Tejas Patel and Ajay K. Singh

Renal Division, Brigham and Women’s Hospital, Boston, Massachusetts, USA.

Abstract

Anemia resulting from a relative deficiency of erythropoietin commonly complicates chronic kidney disease (CKD). With the introduction of recombinant erythropoietin two decades ago, there has been a dramatic reduction in the need for blood transfusions in CKD patients. Epoetin alpha is a first generation erythropoiesis stimulating agent (ESA) that needs to be administered frequently because of its short half-life. Methoxy ethylene glycol-epoetin beta is a longer acting ESA that acts as a continuous erythropoietin receptor activator and is given once every 2 to 4 weeks.
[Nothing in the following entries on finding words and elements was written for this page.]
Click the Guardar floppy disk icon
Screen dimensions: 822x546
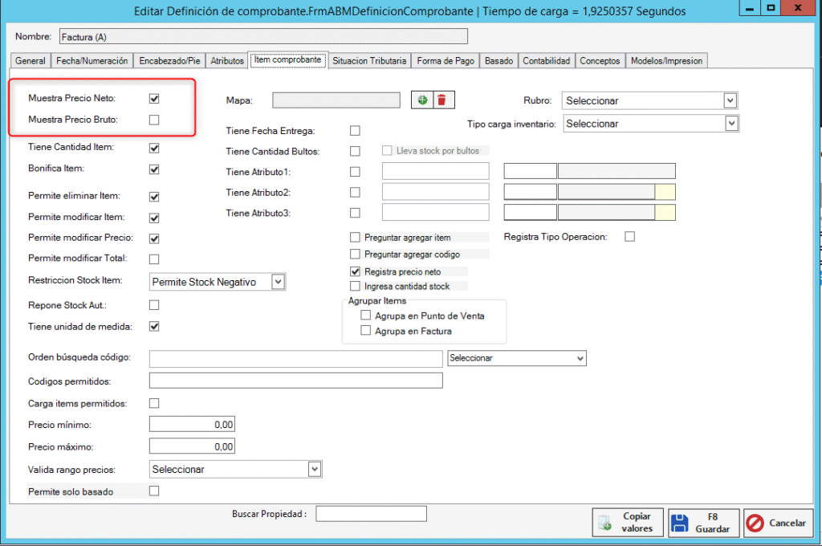(679, 523)
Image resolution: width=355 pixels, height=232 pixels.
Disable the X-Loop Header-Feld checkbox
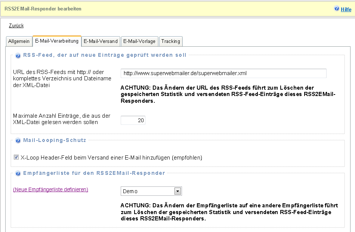pos(16,157)
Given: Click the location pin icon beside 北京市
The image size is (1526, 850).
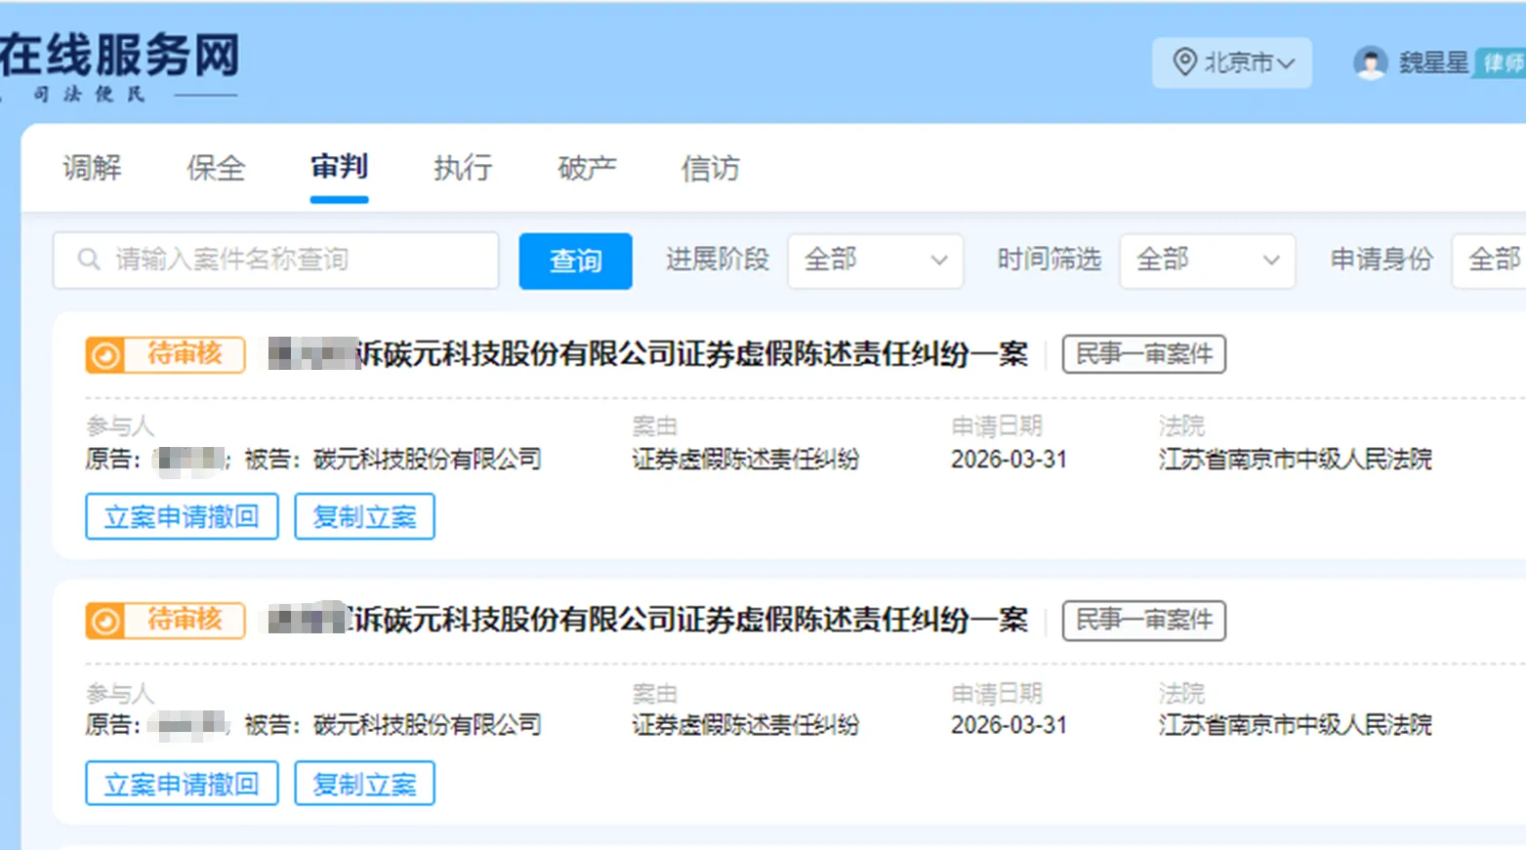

In short term clinical studies, Methoxy polyethylene glycol-epoetin beta has been observed to be comparable with other ESAs with regard to safety and efficacy in maintaining hemoglobin levels in the target range. However, hemoglobin is no longer a clinically valid surrogate for safety i.e. correction of anemia does not translate into better clinical outcome. Long term studies evaluating hard end-points such as death and cardiovascular events are lacking. Methoxy polyethylene glycol-epoetin beta has been approved for use in the European Union since 2007 while its use in the United States is prohibited on legal grounds.